__DATA PROVIDED__:

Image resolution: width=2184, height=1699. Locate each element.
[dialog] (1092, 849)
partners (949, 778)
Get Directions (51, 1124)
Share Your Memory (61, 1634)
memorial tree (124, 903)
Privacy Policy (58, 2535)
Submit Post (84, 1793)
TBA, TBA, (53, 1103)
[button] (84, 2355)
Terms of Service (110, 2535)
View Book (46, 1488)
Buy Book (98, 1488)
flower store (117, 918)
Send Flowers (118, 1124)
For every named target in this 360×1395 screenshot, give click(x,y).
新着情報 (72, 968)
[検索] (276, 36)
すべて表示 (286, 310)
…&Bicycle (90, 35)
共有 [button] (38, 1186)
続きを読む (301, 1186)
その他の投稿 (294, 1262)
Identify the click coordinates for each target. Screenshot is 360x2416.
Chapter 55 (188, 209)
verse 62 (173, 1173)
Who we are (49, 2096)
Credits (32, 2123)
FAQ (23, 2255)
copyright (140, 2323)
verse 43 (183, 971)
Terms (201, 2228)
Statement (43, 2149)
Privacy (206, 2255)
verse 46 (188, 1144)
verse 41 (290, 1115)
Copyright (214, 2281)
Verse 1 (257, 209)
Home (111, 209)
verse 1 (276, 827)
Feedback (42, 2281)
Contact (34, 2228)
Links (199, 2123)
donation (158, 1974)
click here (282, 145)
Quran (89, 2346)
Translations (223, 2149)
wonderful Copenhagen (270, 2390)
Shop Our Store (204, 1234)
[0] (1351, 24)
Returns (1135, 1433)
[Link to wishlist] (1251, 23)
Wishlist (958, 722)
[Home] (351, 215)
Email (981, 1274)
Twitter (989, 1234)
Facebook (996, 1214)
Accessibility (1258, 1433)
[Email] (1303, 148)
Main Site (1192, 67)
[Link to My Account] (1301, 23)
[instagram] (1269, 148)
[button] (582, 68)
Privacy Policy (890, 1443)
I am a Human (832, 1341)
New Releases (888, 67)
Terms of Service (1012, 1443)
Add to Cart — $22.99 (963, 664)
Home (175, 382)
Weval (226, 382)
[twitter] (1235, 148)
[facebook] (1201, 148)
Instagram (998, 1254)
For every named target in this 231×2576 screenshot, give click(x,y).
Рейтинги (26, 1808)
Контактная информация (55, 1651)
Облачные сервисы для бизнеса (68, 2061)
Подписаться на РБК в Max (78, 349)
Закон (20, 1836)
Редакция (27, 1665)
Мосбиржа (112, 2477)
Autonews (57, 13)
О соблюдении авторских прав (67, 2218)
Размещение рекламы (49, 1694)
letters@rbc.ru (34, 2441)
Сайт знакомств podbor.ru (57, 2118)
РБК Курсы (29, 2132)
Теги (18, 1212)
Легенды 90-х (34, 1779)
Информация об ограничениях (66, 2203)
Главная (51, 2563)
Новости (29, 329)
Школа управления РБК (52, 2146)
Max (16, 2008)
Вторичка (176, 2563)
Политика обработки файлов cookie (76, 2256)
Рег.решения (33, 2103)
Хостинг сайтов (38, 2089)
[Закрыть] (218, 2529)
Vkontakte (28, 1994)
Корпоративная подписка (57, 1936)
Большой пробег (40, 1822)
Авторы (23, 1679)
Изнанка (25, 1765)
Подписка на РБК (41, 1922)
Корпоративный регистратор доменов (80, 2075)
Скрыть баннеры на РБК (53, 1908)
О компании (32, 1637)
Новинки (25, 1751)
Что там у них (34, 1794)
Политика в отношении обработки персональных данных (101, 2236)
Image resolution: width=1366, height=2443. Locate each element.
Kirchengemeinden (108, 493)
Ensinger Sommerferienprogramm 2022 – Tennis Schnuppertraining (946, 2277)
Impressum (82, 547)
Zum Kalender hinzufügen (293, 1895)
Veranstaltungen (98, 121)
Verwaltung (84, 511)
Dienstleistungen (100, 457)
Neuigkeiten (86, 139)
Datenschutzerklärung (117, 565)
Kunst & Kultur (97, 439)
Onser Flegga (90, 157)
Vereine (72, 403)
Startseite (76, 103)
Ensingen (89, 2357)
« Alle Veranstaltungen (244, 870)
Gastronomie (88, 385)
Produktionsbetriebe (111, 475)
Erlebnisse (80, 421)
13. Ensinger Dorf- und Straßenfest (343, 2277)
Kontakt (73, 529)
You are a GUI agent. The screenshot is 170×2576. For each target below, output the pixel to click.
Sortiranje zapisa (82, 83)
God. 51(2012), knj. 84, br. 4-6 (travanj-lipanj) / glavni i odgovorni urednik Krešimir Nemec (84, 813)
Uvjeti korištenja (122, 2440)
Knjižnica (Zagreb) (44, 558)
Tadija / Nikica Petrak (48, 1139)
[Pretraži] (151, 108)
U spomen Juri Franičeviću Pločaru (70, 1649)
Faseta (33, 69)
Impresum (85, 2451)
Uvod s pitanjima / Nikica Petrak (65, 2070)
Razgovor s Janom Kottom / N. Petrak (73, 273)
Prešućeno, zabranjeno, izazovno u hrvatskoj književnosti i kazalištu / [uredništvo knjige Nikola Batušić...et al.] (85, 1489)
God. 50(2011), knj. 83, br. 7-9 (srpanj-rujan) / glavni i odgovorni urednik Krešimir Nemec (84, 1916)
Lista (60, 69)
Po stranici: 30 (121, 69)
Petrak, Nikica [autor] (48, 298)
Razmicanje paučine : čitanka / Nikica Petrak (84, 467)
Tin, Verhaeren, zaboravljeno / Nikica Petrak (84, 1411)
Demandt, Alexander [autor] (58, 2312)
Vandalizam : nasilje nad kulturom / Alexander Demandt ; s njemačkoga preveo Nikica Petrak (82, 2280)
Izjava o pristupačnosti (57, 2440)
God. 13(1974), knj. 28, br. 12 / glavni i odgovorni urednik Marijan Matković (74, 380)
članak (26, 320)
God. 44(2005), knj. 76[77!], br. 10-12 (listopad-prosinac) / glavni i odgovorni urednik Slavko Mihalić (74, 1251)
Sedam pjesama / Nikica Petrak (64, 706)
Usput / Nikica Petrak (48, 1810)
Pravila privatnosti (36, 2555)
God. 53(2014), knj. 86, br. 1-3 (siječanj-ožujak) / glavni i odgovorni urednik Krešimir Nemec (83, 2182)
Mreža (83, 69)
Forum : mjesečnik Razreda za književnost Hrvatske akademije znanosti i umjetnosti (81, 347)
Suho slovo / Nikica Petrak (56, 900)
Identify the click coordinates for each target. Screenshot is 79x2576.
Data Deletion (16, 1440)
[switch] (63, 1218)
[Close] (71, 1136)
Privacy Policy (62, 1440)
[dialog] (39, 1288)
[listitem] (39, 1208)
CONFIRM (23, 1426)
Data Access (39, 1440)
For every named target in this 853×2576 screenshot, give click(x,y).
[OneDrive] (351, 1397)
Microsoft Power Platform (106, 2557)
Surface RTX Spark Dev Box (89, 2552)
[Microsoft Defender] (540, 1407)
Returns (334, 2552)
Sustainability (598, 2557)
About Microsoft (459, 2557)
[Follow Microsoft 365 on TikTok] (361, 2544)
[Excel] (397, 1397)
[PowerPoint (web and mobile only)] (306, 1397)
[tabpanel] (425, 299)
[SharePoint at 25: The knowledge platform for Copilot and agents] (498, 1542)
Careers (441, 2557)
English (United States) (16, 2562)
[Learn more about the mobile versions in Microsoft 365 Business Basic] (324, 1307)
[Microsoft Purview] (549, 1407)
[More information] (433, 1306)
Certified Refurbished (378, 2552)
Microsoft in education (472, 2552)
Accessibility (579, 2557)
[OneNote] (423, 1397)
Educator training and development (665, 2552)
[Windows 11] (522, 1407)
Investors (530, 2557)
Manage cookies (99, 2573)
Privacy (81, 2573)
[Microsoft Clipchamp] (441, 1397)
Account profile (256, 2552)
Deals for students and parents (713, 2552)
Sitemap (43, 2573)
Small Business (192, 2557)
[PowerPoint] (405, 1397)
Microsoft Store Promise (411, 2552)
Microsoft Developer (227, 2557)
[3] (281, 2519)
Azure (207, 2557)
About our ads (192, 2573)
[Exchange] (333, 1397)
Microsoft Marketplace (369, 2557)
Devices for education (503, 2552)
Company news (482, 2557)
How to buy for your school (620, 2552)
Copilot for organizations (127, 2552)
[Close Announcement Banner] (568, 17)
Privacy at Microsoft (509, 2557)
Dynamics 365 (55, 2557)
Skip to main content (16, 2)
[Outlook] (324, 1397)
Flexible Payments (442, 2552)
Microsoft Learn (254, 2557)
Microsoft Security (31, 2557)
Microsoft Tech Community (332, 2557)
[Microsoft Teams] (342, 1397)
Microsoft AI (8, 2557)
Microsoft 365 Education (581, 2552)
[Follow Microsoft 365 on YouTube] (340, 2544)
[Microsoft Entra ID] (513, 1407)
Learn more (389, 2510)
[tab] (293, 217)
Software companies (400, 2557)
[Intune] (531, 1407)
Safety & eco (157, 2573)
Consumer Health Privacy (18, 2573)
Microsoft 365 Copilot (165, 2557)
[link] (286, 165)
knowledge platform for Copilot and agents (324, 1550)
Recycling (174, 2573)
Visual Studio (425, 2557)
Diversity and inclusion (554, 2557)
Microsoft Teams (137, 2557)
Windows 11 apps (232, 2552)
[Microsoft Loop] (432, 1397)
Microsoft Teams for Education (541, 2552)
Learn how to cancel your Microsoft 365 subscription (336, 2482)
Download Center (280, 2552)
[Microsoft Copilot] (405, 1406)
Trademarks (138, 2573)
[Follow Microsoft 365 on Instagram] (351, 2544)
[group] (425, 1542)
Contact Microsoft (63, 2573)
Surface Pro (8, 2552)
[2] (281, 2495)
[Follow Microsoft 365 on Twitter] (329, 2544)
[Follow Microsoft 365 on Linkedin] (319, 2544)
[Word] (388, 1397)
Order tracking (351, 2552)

__WORK REQUIRED__:
Copy out word for word each line of the listing, from the very first line down to the line containing "その他の投稿 (294, 1262)", and stop after that line.

__RESPONSE TO THIS EXERCISE__:
Image resolution: width=2184, height=1699. Locate each element.
[dialog] (1092, 849)
partners (949, 778)
Get Directions (51, 1124)
Share Your Memory (61, 1634)
memorial tree (124, 903)
Privacy Policy (58, 2535)
Submit Post (84, 1793)
TBA, TBA, (53, 1103)
[button] (84, 2355)
Terms of Service (110, 2535)
View Book (46, 1488)
Buy Book (98, 1488)
flower store (117, 918)
Send Flowers (118, 1124)
For every named target in this 360×1395 screenshot, give click(x,y).
新着情報 (72, 968)
[検索] (276, 36)
すべて表示 (286, 310)
…&Bicycle (90, 35)
共有 [button] (38, 1186)
続きを読む (301, 1186)
その他の投稿 (294, 1262)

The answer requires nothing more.